RECORDS PROVIDED:
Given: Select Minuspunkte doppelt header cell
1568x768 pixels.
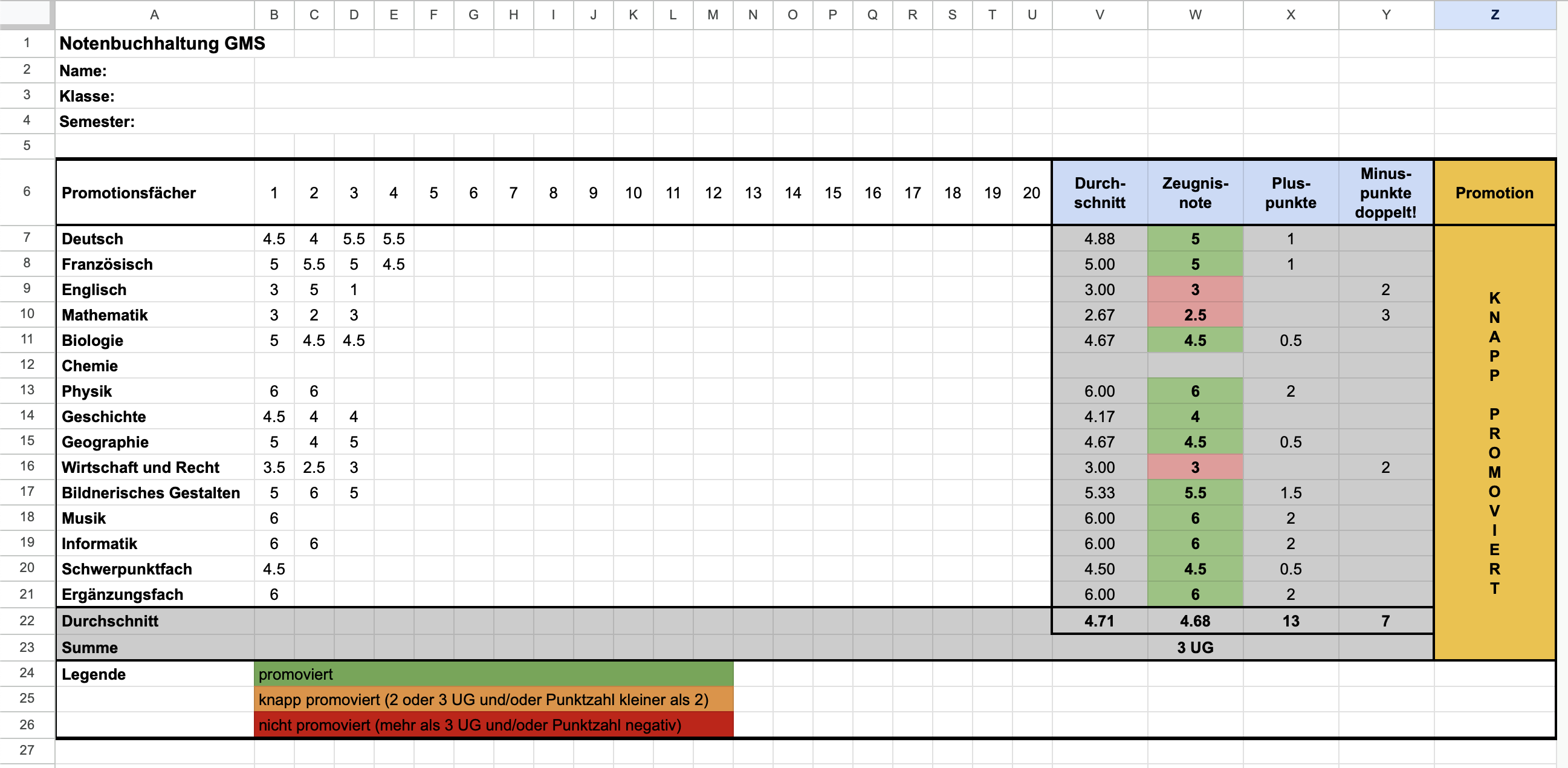Looking at the screenshot, I should (x=1385, y=193).
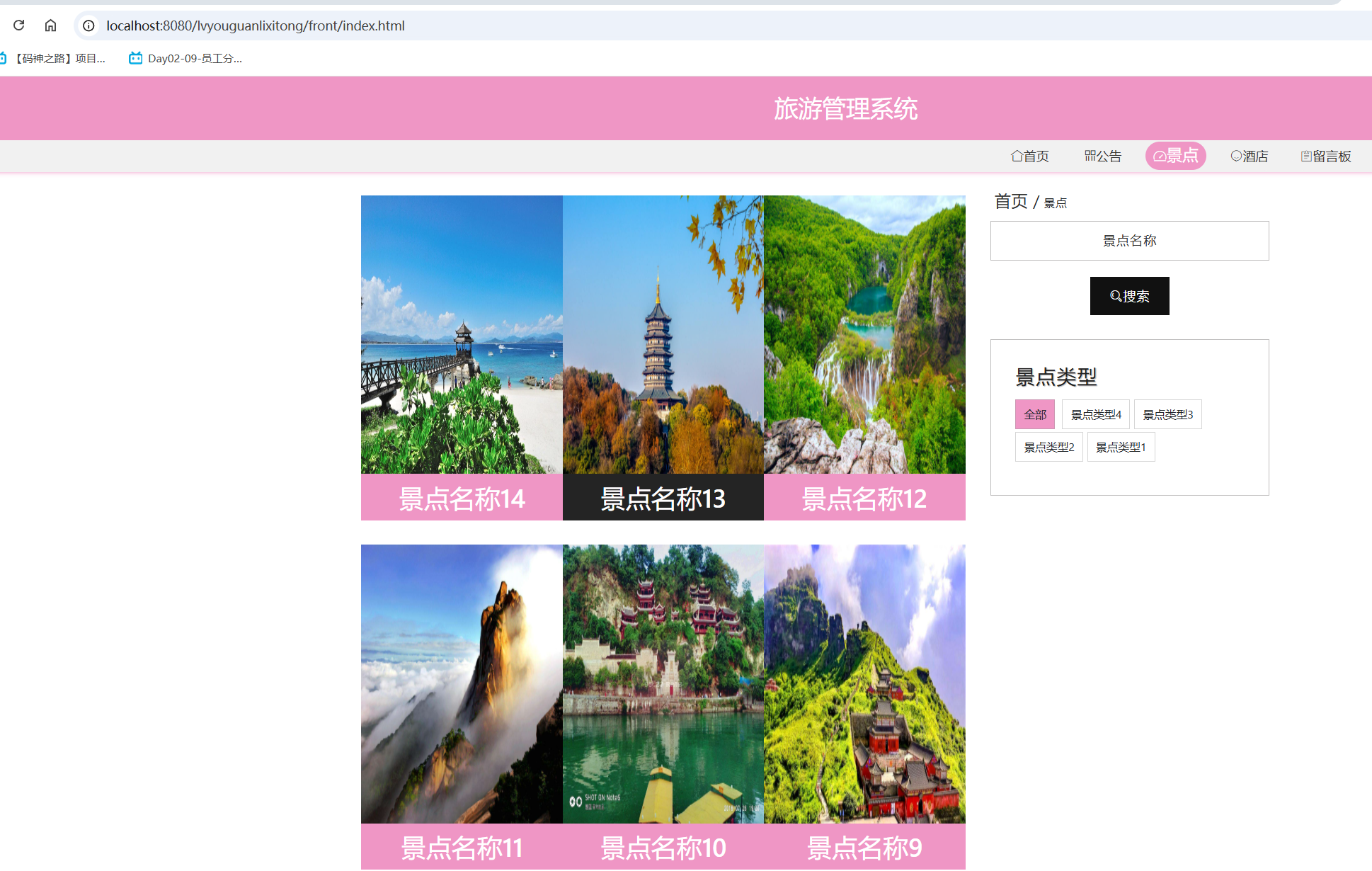Reload the page with the refresh icon
This screenshot has width=1372, height=871.
click(19, 25)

WHAT THIS TASK INVOLVES:
After removing the pictures, restate the whole listing above word for word.

RESPONSE BELOW:
Given: Select Minuspunkte doppelt header cell
1568x768 pixels.
Looking at the screenshot, I should (x=1385, y=193).
Reload the page with the refresh icon
This screenshot has width=1372, height=871.
click(19, 25)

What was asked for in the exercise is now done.